Zarzut, że jest niedzielnym ojcem i nie angażuje się w pomoc w opiece nad dzieckiem, Jacek odpiera:
- Kiedy wracam do domu, chcę nacieszyć się dzieckiem, bo przecież cały dzień go nie widzę. W weekendy praktycznie cały czas spędzam z małą. Kiedy płacze, sprawdzam, czy nie trzeba jej przewinąć. Jeśli nie to, najpewniej jest głodna, więc wołam Alinę, bo ja Gosi nie nakarmię. Przez ten czas wolę inaczej pomagać, na przykład naprawiam różne rzeczy w domu, trochę majsterkuję.

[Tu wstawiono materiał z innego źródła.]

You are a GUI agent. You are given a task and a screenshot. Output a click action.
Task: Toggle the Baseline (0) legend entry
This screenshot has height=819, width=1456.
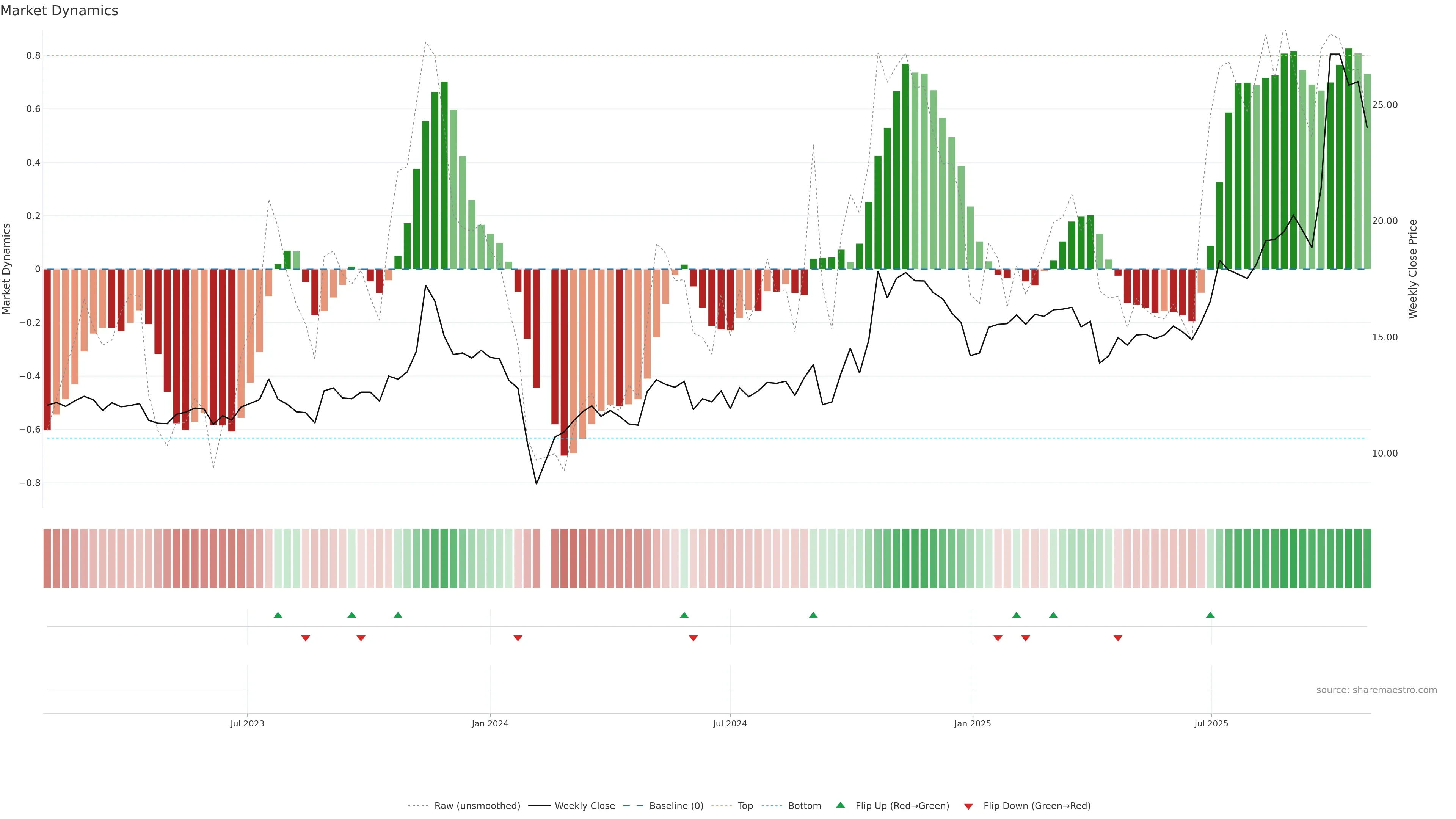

Alinie wydaje się, że są inne przyczyny niewielkiego zaangażowania Jacka w pomoc w opiece nad córką:
- Dawniej, kiedy byliśmy tylko we dwójkę, wiedliśmy rozrywkowe życie. Bywaliśmy często na imprezach, wychodziliśmy z domu, chodziliśmy do kina, teatru, spotykaliśmy się ze znajomymi, sami też prowadziliśmy otwarty dom. Teraz się to wszystko skończyło. Jacek często wspomina ten beztroski okres i czasem skarży się, że chciałby gdzieś wyskoczyć. Jak sądzę, dlatego właśnie teraz woli robić to, co sprawia mu przyjemność, czarną robotę zostawiając mnie.
Być może Alina ma rację, a być może w Jacku pozostało dużo atawistycznych cech jaskiniowca, który upolowanym mamutem okazuje troskę o swoje stado.